- _PROBLEM DETAILS_: Lines from the one containing "Finance (22, 1440)" through the last line of the records below need to be repeated exactly; nothing else, and no pictures.
##### DATA RECORDS
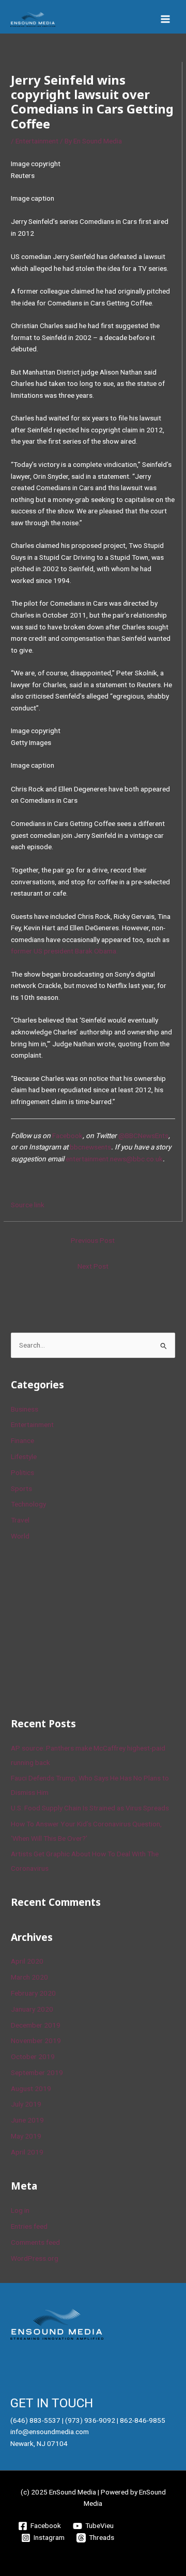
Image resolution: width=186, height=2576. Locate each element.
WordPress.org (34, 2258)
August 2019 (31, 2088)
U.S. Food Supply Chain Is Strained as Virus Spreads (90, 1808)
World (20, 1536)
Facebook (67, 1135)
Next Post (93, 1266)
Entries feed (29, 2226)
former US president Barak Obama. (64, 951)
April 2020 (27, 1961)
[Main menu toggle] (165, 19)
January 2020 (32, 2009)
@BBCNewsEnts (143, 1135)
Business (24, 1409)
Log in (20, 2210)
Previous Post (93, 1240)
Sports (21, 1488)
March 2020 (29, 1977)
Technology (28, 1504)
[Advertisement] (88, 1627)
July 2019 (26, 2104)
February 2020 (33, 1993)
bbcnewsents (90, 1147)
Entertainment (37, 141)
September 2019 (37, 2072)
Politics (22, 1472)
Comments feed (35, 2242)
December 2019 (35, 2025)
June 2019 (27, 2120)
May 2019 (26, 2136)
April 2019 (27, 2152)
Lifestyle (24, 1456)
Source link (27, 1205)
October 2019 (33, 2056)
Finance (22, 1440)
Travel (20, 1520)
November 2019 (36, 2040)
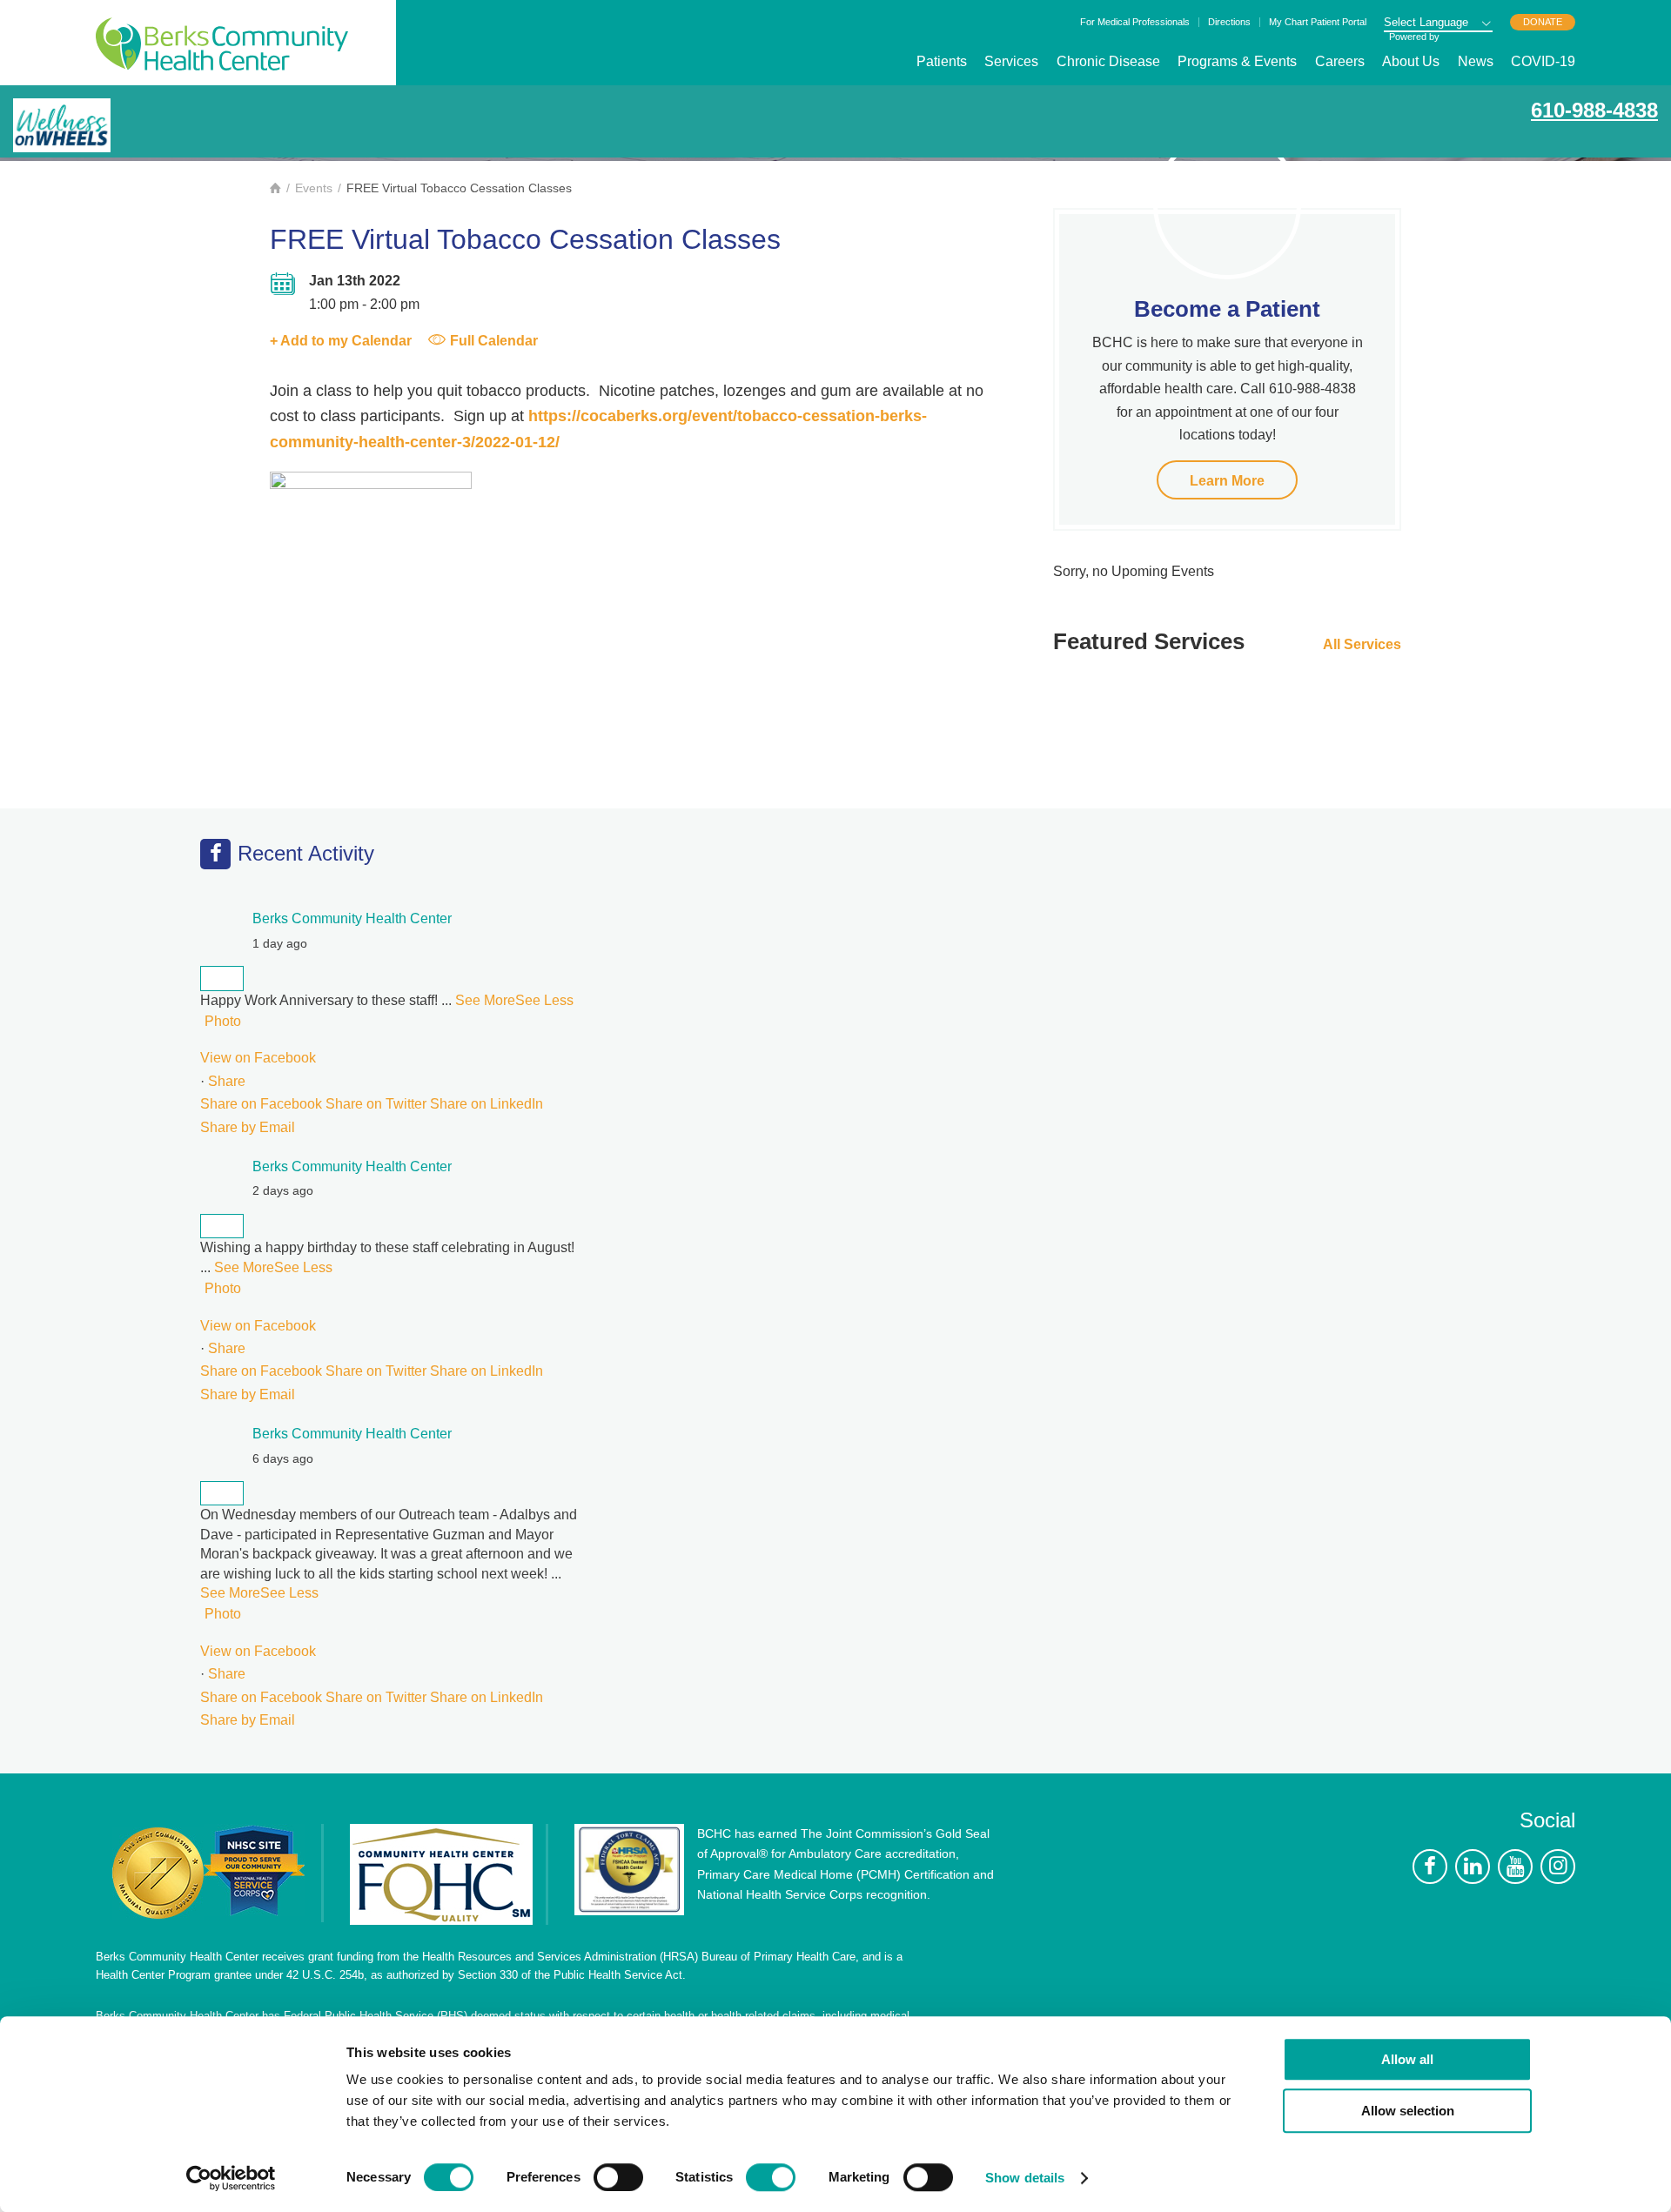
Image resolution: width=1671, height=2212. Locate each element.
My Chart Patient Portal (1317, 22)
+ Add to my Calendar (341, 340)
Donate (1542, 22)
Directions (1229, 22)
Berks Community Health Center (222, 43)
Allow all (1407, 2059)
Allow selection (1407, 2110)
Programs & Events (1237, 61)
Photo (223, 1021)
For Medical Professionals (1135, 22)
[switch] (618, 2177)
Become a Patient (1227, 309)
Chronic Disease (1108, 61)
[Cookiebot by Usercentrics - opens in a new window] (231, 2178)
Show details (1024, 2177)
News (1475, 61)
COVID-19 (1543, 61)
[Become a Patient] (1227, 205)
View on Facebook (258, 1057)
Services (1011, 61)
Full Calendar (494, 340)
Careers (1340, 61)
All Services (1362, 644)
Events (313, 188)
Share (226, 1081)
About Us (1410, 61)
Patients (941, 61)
##########
- _RESPONSE_:
Finance (22, 1440)
Travel (20, 1520)
November 2019 (36, 2040)
Image resolution: width=1671, height=2212. Locate each element.
My Chart Patient Portal (1317, 22)
+ Add to my Calendar (341, 340)
Donate (1542, 22)
Directions (1229, 22)
Berks Community Health Center (222, 43)
Allow all (1407, 2059)
Allow selection (1407, 2110)
Programs & Events (1237, 61)
Photo (223, 1021)
For Medical Professionals (1135, 22)
[switch] (618, 2177)
Become a Patient (1227, 309)
Chronic Disease (1108, 61)
[Cookiebot by Usercentrics - opens in a new window] (231, 2178)
Show details (1024, 2177)
News (1475, 61)
COVID-19 (1543, 61)
[Become a Patient] (1227, 205)
View on Facebook (258, 1057)
Services (1011, 61)
Full Calendar (494, 340)
Careers (1340, 61)
All Services (1362, 644)
Events (313, 188)
Share (226, 1081)
About Us (1410, 61)
Patients (941, 61)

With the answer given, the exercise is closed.